Wie beim konventionellen Landbau gilt es auch hier bodenkonservierende Anbauverfahren bei Reihenkulturen einzubinden
9. Wasserberatung ausbauen
Eine verstärkte Anwendung des Verursacherprinzips erfordert besseres Wissen bei Landwirten, Kommunen und sonstigen Nutzern um mögliche Schäden und vor allem um gewässerschonende und biodiversitätsfördernde Bewirtschaftungsmethoden.
Hierfür muss die Wasser- und Bodenschutzberatung weit mehr als bisher ein Schwerpunkt der staatlichen Beratung werden. Die Anzahl der Wasserberater ist zu erhöhen.
10. Insektensterben stoppen
Nicht nur an Land, auch in Gewässern hat der Rückgang von Insekten dramatische Folgen.

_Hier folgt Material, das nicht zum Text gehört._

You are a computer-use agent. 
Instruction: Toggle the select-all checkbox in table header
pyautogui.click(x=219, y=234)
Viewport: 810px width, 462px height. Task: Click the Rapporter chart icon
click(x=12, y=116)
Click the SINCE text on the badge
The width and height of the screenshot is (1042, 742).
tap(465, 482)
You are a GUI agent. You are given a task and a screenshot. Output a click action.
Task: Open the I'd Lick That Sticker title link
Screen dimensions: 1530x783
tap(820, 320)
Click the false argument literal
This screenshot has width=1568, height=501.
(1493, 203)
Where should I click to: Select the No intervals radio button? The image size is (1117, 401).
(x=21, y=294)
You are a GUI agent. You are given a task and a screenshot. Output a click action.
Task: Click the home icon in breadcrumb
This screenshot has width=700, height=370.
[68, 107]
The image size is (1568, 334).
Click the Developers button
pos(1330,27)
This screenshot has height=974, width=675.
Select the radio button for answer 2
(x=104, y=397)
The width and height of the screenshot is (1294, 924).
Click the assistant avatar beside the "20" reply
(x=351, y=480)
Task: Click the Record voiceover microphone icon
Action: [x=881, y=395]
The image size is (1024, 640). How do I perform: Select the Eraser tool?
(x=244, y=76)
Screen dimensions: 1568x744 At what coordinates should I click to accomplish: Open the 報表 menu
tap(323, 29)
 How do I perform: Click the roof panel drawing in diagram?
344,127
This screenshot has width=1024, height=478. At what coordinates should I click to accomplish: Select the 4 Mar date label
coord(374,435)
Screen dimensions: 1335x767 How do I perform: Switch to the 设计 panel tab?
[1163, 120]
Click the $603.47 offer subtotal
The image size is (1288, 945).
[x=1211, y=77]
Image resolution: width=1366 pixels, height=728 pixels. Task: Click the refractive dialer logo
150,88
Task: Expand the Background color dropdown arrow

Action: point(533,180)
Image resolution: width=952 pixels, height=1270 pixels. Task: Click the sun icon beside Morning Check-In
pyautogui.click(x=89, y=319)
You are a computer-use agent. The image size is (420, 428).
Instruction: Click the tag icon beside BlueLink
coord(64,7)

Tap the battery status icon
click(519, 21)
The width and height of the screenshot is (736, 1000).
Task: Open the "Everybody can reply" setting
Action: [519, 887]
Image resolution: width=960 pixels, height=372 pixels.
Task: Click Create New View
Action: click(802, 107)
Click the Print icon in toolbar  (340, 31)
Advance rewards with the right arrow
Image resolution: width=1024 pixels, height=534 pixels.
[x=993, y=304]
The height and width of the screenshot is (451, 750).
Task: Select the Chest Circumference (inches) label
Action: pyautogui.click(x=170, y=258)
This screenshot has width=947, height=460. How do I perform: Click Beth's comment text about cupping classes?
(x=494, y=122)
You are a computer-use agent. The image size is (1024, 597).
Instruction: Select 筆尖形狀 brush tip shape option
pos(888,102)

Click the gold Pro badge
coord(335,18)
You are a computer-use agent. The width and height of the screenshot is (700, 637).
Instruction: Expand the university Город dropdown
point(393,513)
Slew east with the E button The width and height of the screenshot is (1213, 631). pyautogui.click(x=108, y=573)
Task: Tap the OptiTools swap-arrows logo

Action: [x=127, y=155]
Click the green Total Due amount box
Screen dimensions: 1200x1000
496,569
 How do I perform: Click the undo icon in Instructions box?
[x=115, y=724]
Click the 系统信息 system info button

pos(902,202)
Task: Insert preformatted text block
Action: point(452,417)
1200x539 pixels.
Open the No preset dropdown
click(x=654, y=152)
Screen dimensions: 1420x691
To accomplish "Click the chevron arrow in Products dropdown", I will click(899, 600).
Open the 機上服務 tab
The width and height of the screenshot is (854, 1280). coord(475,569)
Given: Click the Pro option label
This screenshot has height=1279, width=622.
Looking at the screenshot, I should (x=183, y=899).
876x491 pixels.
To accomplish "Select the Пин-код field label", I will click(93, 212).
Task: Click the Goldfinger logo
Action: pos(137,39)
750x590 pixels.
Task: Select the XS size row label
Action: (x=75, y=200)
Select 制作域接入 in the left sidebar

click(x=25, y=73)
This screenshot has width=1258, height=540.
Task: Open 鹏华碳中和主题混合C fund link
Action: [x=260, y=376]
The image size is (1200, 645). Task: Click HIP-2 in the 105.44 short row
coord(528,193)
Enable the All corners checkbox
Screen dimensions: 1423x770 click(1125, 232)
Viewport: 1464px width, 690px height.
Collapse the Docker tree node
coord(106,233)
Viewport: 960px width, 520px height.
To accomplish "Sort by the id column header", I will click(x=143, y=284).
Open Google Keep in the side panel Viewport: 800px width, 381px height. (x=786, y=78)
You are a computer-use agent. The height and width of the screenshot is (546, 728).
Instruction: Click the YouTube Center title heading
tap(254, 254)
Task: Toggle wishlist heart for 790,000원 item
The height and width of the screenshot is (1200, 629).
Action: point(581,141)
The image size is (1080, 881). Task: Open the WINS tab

Libellen, Stein-, Köcher- oder Eintagsfliegen leben zunächst als Larven jahrelang im Wasser. Sie sind wichtige Nährtiere für Fische und Amphibien.
Bricht die Basis der Nahrungskette weg, werden komplexe Nahrungskreisläufe von Tierarten, die im und am Wasser leben, nachhaltig gestört.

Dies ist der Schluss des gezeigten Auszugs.